The business model for this offer was built through successive pilots, each increasing in scale. In pilot after pilot, the joint team managers gauged customer responses, set prices, identified the appropriate mix of employee backgrounds – some from social work, some from traditional cement business – identified the optimal structuring of internal processes, grounded estimates of profitability and scalability, and ironed out techniques for managing value chain tensions with existing retailers.


By the end of the last concept test, 1,000 families had joined CEMEX’s tanda clubs. On the basis of the experience with these families, the team witnessed the following: Whereas an average homebuilder had traditionally built one room every 4-7 years, members of CEMEX’s tanda clubs took an average of 1.5 years, less than a third of the time. Not only was consumption of building materials accelerated but also as a result of the program, 18% more families in the test region had begun building, and the average annual spending per family increased from $240 to almost $600. Families now planned to build 2-3 more rooms than they had originally, and their constructions now contained 25% more cement per cubic meter.

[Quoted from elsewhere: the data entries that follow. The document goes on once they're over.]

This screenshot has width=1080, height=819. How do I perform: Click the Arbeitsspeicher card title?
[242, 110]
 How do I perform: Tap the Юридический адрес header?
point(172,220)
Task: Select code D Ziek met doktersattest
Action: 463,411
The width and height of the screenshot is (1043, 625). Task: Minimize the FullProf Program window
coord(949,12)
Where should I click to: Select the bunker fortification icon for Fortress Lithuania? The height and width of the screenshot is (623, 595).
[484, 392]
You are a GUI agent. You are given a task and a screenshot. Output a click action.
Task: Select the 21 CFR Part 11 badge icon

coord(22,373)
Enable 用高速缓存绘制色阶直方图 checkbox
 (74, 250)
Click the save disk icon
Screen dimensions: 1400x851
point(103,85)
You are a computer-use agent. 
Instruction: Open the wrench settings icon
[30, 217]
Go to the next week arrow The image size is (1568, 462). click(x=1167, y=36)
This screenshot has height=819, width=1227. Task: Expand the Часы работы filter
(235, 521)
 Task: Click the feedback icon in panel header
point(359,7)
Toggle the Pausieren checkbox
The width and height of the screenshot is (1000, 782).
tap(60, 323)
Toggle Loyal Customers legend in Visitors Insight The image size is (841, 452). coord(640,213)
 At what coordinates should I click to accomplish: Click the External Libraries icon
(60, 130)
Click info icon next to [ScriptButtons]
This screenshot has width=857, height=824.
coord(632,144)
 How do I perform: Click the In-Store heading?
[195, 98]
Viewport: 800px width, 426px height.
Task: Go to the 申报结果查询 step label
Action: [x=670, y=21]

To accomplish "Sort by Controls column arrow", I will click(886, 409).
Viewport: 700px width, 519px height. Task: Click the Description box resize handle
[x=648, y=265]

The tanda clubs also created significant brand differentiation for the local CEMEX brand, Tolteca. While previous studies showed consumers responding positively to all brands with a slight edge for CEMEX, after launching the tanda clubs, the brand index for Cemento Tolteca was 4.6 out of 5. The closest competitor achieved a 3. Other competitors achieved an index of less than 2.

Now, with Patrimonio Hoy, 1,040 kilograms of cement are consumed every 1.25 years, three times the previous rate. Patrimonio Hoy is exceeding the minimum standard of a 15% return. Given the response in the initial test market, CEMEX’s revenues from the do-it-yourself construction market are expected to double by 2005.

As of late 2003, 13,000 Mexican families had realised the dream of home ownership through “Patrimonio Hoy”.

As in other cases where value conflicts are resolved, the success looks so counterintuitive to competitors that they simply cannot believe that it will continue to work. Thus, no credible competitive response has developed.

This case has been written about at Changemakers. net by Valeria Budinich (see: http://proxied.changemakers.net/journal/02september/index.cfm); Donald Sull wrote about it in HBR’s Strategy and Innovation, “Innovating around Obstacles” (November 1, 2003), and we published on the case in the California Management Review (Summer 2003), “Developing Productive Customers in Emerging Markets.”